Because the lines must stay identical, write out the data without changing anything.

Pixel coordinate grounding data:
####################
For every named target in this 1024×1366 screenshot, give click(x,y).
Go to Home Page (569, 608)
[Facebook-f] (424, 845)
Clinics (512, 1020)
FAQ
####################
*WRITTEN SOLUTION*
For every named target in this 1024×1366 screenshot, give click(x,y).
Go to Home Page (569, 608)
[Facebook-f] (424, 845)
Clinics (512, 1020)
FAQ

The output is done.